La Cecilia : une étape sur la voie socialiste libertaire

Entre deux révolutions où des sociétés entières sont vouées à l’idéal libertaire (Ukraine, 1918-1921 ; Espagne, 1936-1939), les anarchistes créent en société capitaliste – lorsque l’occasion se présente – des espaces de liberté où ils expérimentent leurs idées. Giovanni Rossi (1856-1943) est de ceux-là. Partisan de Michel Bakounine au sein de l’Association internationale des travailleurs (AIT), il fonde en 1890 la colonie socialiste la Cecilia, au Brésil. Isabelle Felici en a fait un livre. Avec elle, suivons Giovanni Rossi sur la voie libertaire.

Le vendredi 18 mai 2001, Isabelle Felici, maître de conférences à l’Université de Toulon et du Var, était au nouveau « Café Lecture » (2, rue Baudin), à Toulon, pour parler de son livre sur la Cecilia, cette communauté anarchiste animée par des camarades italiens au Brésil entre 1890 et 1894. Une causerie suivie par une trentaine de personnes.
La colonie la Cecilia est une expérience de mise en pratique des principes libertaires, dans l’Etat du Paranâ. Un rêve fait par le vétérinaire pisan Giovanni Rossi, devenu réalité.
En 1873, Rossi adhère à la section de Pise de l’Association internationale des travailleurs. II a alors dix-sept ans. Déjà, il y propose un projet de vie communautaire en Polynésie. En 1875, il rédige un premier manuscrit de son roman, Un comune socialista. Dans cet ouvrage, qui connaîtra cinq éditions, il décrit une communauté socialiste imaginaire. En 1878, ce roman est publié une première fois à Milan par le journal socialiste La Plebe.
En un lieu imaginaire de la côte tyrrhénienne appelé Poggio al Mare, un grand domaine agricole est transformé pacifiquement, après que ses propriétaires aient été gagnés aux idéaux socialistes, en une colonie agraire fonctionnant selon les principes du socialisme. Dans la seconde partie du roman, Rossi, influencé par Bakounine, décrit l’organisation de Poggio al Mare suivant les bases du collectivisme anarchiste : tous les biens de production sont mis en commun, mais chacun bénéficie individuellement du fruit de son travail.

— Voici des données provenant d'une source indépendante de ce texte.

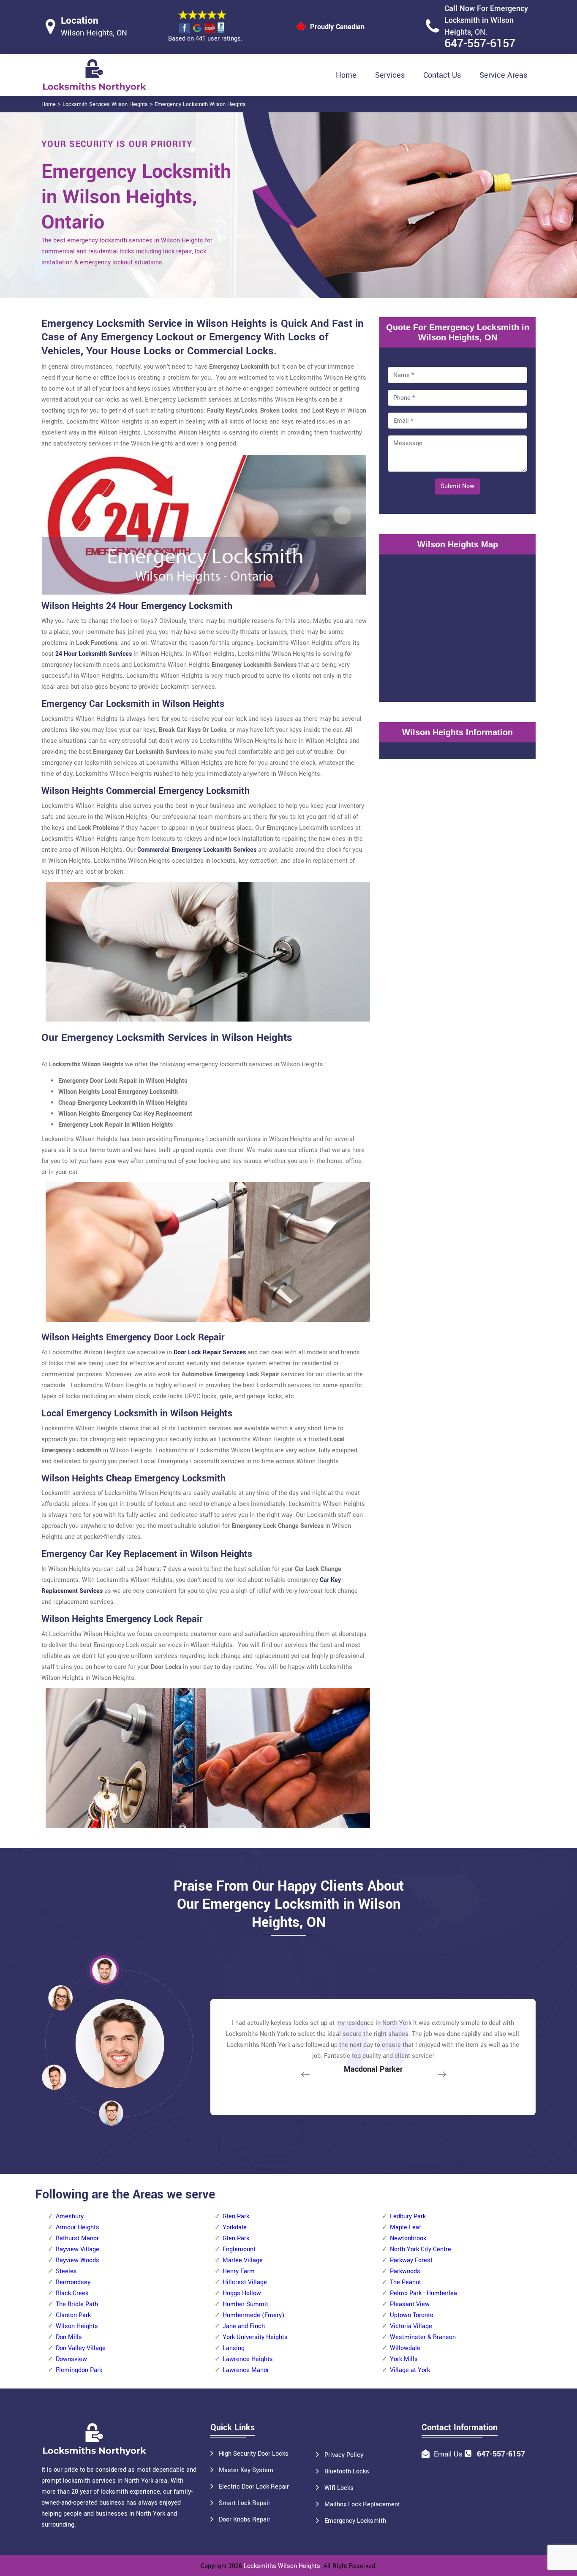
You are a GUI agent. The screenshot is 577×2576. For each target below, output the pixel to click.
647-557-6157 (479, 43)
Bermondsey (73, 2282)
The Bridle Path (77, 2304)
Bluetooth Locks (346, 2471)
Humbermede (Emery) (253, 2315)
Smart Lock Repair (244, 2503)
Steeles (66, 2271)
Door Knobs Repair (244, 2519)
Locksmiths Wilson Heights (282, 2566)
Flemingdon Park (79, 2370)
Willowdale (405, 2348)
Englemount (239, 2249)
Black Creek (72, 2293)
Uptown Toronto (411, 2315)
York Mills (404, 2359)
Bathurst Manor (77, 2238)
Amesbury (70, 2216)
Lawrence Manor (246, 2370)
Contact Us (442, 75)
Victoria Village (411, 2326)
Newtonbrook (408, 2238)
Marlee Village (243, 2260)
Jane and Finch (244, 2326)
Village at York (410, 2370)
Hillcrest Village (245, 2282)
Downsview (71, 2359)
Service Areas (503, 75)
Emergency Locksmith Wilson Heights (200, 104)
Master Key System (246, 2470)
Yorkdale (235, 2227)
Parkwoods (405, 2271)
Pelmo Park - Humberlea (423, 2293)
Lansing (234, 2348)
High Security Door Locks (253, 2453)
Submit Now (457, 486)
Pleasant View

Avec le temps, la communauté prospère. ’Tout y est performant, grâce à une organisation rationnelle du travail, à un recours constant à la science.
Après des années de militantisme où il connaîtra la prison, Rossi décide de donner réalité à la fiction. En 1884-1885, il redouble d’efforts pour convaincre de la nécessité d’une colonie socialiste, qu’il situe tout d’abord clans la province de Rome, sur des terrains provenant de la suppression des corporations religieuses. L’accueil est assez froid chez les socialistes.

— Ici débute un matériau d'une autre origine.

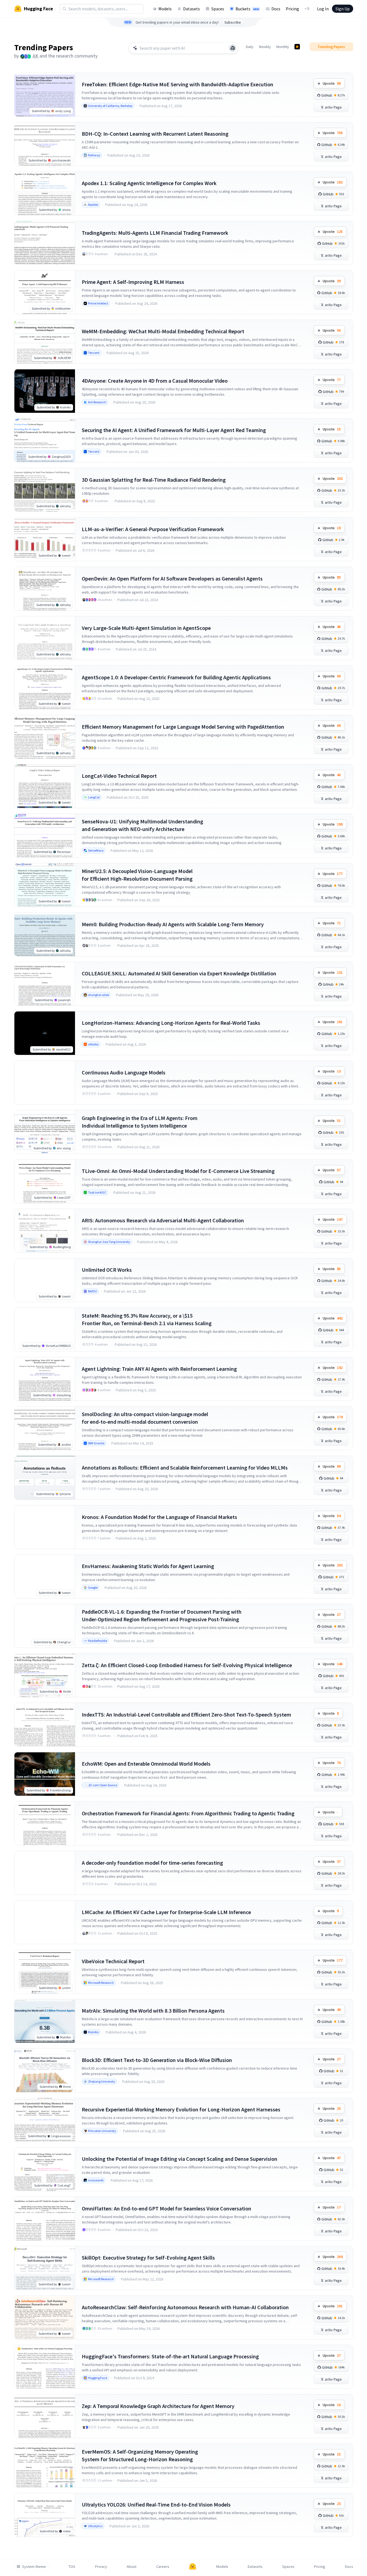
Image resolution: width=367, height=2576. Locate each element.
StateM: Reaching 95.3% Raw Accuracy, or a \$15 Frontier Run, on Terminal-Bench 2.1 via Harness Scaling (147, 1319)
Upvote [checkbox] (332, 83)
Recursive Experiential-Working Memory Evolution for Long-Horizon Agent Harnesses (181, 2109)
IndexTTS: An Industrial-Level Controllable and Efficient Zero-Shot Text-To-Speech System (186, 1714)
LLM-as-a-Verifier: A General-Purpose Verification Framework (153, 529)
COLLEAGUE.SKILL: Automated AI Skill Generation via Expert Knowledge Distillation (179, 973)
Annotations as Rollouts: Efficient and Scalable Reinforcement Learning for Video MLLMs (185, 1467)
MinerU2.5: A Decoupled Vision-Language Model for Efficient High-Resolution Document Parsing (137, 875)
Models (165, 8)
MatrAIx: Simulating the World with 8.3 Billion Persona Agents (153, 2010)
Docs (275, 8)
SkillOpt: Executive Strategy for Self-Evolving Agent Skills (148, 2257)
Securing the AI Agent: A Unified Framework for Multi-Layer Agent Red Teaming (174, 430)
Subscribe (232, 22)
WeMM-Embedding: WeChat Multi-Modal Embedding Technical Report (163, 331)
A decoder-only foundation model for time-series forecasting (152, 1862)
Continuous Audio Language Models (123, 1072)
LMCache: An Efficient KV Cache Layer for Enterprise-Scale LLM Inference (166, 1912)
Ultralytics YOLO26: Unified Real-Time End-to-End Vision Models (156, 2504)
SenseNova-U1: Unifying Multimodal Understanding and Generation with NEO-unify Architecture (142, 825)
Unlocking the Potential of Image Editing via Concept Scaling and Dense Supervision (179, 2158)
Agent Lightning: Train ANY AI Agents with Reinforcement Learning (159, 1368)
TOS (71, 2566)
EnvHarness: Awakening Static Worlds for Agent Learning (148, 1566)
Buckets (247, 8)
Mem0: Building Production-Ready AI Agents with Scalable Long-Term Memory (173, 924)
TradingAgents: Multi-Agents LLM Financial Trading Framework (155, 232)
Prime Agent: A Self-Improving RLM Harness (133, 281)
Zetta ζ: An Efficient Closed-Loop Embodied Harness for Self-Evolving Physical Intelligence (187, 1665)
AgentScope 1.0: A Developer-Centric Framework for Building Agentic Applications (176, 677)
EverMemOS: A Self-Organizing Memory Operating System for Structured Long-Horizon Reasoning (140, 2455)
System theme (34, 2566)
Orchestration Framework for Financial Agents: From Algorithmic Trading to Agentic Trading (188, 1813)
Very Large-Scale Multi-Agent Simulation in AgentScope (146, 627)
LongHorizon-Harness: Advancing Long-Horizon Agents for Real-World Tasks (171, 1022)
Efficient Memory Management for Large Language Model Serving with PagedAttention (183, 726)
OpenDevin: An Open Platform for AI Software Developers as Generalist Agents (172, 578)
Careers (162, 2566)
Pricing (292, 8)
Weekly (265, 46)
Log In (323, 8)
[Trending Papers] (297, 46)
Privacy (101, 2566)
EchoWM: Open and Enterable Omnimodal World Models (146, 1763)
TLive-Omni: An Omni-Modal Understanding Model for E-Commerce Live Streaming (178, 1171)
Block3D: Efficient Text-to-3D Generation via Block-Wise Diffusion (157, 2060)
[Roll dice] (232, 48)
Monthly (282, 46)
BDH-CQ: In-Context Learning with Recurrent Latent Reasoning (155, 133)
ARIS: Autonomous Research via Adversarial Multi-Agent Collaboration (163, 1220)
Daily (249, 46)
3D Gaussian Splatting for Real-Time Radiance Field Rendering (154, 479)
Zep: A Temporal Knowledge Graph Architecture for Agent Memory (158, 2406)
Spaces (217, 8)
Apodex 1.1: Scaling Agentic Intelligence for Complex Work (149, 183)
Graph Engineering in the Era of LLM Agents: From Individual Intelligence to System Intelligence (139, 1122)
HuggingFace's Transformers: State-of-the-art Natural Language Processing (170, 2356)
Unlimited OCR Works (107, 1269)
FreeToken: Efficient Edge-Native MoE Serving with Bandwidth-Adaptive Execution (177, 84)
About (131, 2566)
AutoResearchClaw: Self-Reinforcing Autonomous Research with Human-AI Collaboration (185, 2307)
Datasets (191, 8)
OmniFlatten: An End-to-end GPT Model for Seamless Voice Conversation (166, 2208)
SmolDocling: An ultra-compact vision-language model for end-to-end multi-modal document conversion (145, 1418)
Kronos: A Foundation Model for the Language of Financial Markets (159, 1517)
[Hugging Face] (192, 2566)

Outre la presse militante, Rossi se sert des groupes socialistes et autres sociétés agricoles pour faire passer son message. En 1885, il en appelle au Parti socialiste révolutionnaire italien (PSRI), créé en 1881 par Andrea Costa, un transfuge du mouvement anarchiste rallié au parlementarisme. Cet appel de Giovanni Rossi au député Costa demeure lettre morte ; alors que les deux hommes sont pourtant très proches, chacun s’intéressant à la communauté idéale et Andrea Costa ayant même préfacé la 4ème édition de Un comune socialista.

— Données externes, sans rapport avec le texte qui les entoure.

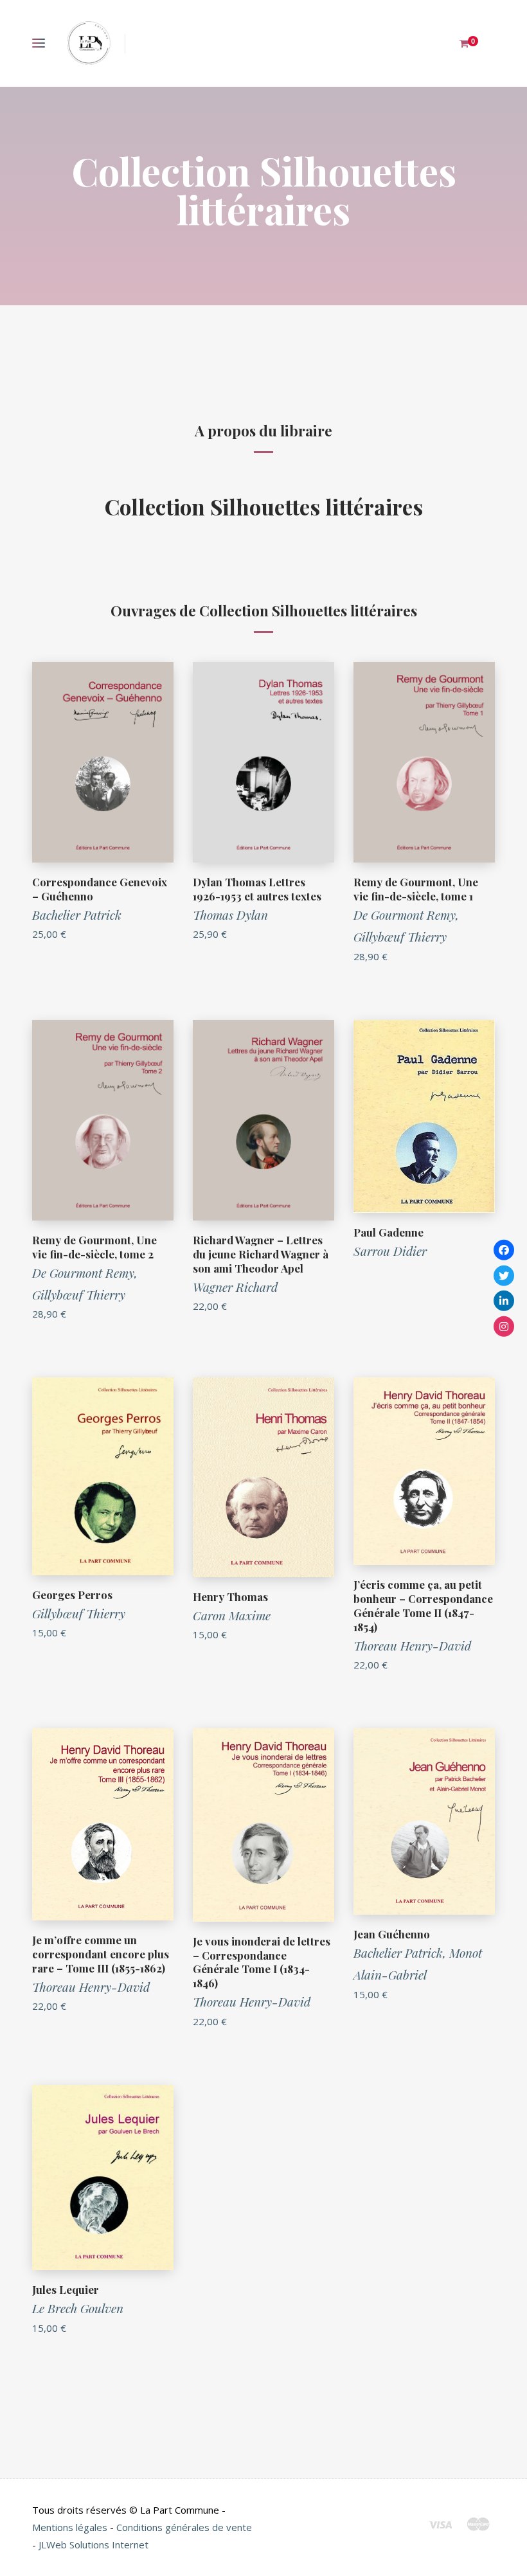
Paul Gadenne (388, 1232)
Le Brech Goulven (77, 2308)
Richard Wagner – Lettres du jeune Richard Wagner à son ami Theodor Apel (260, 1254)
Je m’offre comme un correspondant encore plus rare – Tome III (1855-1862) (100, 1954)
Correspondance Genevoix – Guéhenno (99, 889)
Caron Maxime (232, 1615)
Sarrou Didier (390, 1250)
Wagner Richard (235, 1286)
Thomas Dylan (230, 914)
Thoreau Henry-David (412, 1645)
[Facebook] (504, 1250)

En 1886, pour appuyer ses thèses en matière de « socialisme expérimental », Rossi crée le journal La Sperimentale, dont l’objectif est de développer une propagande en faveur des colonies socialistes expérimentales. Toutes les expériences menées à travers le monde y trouvent un écho favorable : une colonie socialiste près de Paris, à Rio de la Plata (Argentine), la commune rurale russe (le Mir), d’autres expériences conduites en Belgique, au Danemark, en Serbie, en Crète, en Espagne et jusqu’à Java. Et de puiser également dans le passé, avec le communisme à Sparte, le socialisme antique en Italie, ou encore dans l’ atypisme religieux des Quakers. Le journal se fait également l’écho de ce qui se passe dans les colonies icariennes aux Etat-Unis, fondées selon des principes communistes libertaires par le socialiste français Etienne Cabet, à qui une étude biographique est consacrée.
En novembre 1887, Rossi fonde la colonie coopérative agricole de Cittadella, à Stagno Lombardo. Les terres de Cittadella appartiennent à Giuseppe Mori, un mazzinien philanthrope, qui est entré en contact avec Rossi. Si l’expérience s’avère un succès du point de vue des rendements agricoles et des innovations techniques, en revanche Rossi échoue dans sa tentative de transformer Cittadella en une colonie socialiste. La coopérative vivra jusqu’en novembre 1890, sans le concours de Rossi qui s’en est allé.
Las d’expériences malheureuses menées parallèlement ou à la suite de Cittadella, à la fin de l’année 1889 Giovanni Rossi décide de quitter l’Italie. Il compte d’abord se rendre en Californie ou au Mexique, où existent des colonies collectivistes, qu’il souhaite intégrer. Puis Achille Dondelli, de Brescia, lui propose d’aller fonder une colonie en Amérique du sud. En décembre 1889, Giovanni Rossi annonce dans L’Eco del Popolo de Crémone son intention de partir pour l’Uruguay. Il a alors 34 ans.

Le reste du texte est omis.